Agriculture Secretary Ed Schafer announced farmers can begin signing up for the 2009 Direct and Counter-cyclical Payment program today.
The announcement, which came at 4:20 p.m. on Friday, should be good news for producers who have been waiting to request a 22-percent advance direct payment to help with the financing for their 2009 crops.
The 2008 farm bill required USDA to offer producers the 22 percent advance payment by Dec. 1. Farm groups and farm-state senators have been complaining about the “significant delay” in announcing the signup period.
“I have heard from farmers across Arkansas who, in addition to facing an extremely volatile market and working to overcome the damage wrought by natural disasters this year, are hampered in their ability to plan for the coming year,” Sen. Blanche Lincoln, D-Ark., said in a letter to Schafer.
“As we look for ways to boost our faltering economy, I hope you realize that publishing the 2008 farm bill implementing regulations could have a positive impact on the economy and provide a much-needed boost to rural America.”
USDA indicated it would begin issuing advance payments in December.

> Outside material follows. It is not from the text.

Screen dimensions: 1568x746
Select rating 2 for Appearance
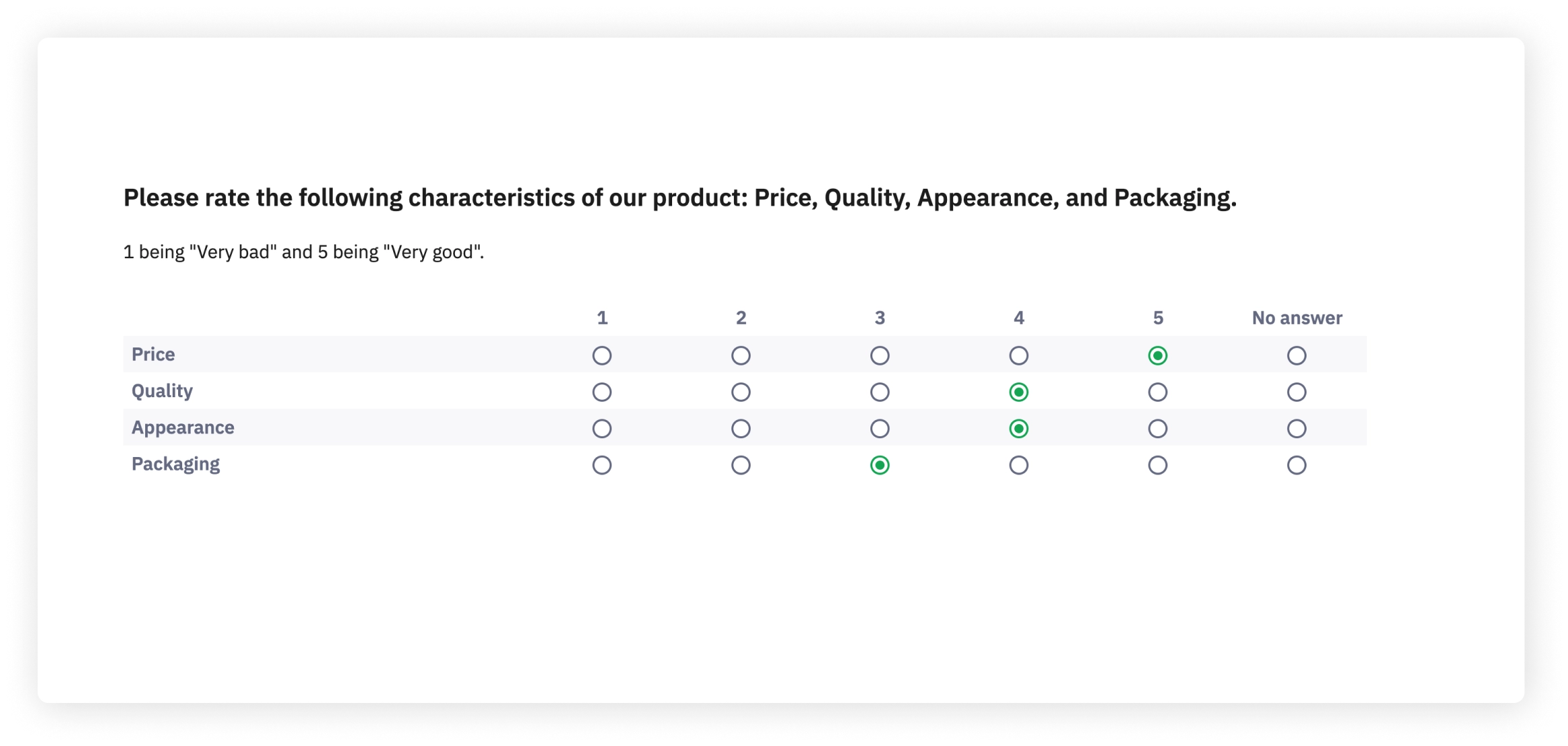pyautogui.click(x=741, y=428)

Schafer, who gave no explanation for the delay, also released new eligibility regulations for the farm program payments. He had indicated in October that he already had forwarded those rules to the Office of Management and Budget at the White House for review.
Producers will have until June 1 to complete enrollment in the Direct and Counter-cyclical Program. USDA said it will not accept late-filed applications as it has in the past.
Schafer also announced the basic rules for the optional Average Crop Revenue Election or ACRE program that Congress included in the Food, Conservation and Energy Act at the request of Midwest corn, soybean and wheat farmers.
Direct program payments are calculated using each farm’s base acres and payments yields, regardless of market prices. Farmers must sign up for the Direct and Counter-cyclical Payment program each year, which was creating an unusual level of uncertainty for producers.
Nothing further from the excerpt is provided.